<<<<
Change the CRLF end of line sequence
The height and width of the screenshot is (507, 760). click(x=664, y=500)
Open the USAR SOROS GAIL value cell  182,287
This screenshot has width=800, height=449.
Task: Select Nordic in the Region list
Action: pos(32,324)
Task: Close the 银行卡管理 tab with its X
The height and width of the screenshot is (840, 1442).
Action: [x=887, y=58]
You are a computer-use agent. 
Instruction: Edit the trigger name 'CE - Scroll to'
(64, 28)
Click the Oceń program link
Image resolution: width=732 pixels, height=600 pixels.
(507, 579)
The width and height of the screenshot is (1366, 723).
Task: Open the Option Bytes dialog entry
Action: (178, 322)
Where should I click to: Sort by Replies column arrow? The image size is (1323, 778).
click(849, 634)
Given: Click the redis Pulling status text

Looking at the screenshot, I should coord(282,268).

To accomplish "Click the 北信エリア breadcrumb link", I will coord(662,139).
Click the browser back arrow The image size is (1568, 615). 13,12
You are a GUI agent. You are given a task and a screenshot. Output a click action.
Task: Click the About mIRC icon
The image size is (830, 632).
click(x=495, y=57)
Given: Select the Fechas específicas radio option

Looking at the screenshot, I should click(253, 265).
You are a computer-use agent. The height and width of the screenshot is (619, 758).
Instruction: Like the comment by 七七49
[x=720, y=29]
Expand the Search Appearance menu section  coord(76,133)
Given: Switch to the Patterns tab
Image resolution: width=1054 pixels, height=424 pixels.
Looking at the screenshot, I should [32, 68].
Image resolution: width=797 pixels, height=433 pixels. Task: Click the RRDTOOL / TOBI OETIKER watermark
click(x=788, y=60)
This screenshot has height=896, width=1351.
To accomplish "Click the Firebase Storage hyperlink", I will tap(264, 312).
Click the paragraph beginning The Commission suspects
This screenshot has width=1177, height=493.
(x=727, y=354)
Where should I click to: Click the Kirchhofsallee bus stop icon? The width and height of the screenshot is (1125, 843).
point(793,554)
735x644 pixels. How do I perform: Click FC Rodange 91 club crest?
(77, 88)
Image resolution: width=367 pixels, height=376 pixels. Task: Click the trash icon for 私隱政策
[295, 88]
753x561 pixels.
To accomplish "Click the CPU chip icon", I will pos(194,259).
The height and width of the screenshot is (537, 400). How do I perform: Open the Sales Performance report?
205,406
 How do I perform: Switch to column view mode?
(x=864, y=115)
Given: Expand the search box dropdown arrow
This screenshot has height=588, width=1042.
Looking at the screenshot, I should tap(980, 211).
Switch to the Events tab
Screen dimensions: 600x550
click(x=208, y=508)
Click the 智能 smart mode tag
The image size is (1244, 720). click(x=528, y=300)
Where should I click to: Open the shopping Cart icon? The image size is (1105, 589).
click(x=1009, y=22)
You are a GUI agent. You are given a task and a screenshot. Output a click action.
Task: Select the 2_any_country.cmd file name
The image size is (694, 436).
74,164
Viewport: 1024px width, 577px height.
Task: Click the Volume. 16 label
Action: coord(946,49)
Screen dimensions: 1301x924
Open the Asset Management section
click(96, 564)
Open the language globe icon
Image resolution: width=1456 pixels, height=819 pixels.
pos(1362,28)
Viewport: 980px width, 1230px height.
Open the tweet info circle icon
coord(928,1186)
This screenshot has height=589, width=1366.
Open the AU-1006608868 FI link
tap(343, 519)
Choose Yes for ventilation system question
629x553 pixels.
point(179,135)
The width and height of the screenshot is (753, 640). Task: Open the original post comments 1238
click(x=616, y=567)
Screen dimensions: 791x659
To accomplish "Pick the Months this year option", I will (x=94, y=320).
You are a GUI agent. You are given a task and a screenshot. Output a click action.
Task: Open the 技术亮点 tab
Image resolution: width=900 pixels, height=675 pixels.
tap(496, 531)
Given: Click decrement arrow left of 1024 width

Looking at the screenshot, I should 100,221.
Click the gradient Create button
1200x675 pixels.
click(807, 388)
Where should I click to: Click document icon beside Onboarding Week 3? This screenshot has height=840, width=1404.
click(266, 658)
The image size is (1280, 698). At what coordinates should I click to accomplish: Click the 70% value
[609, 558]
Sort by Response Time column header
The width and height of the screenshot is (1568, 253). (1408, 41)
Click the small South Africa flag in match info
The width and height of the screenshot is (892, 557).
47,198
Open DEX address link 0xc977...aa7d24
>>>>
# [Instructions for the task]
Pull every line with the word "Expand" from the data.

# [Result]
Expand the Search Appearance menu section  coord(76,133)
Given: Expand the search box dropdown arrow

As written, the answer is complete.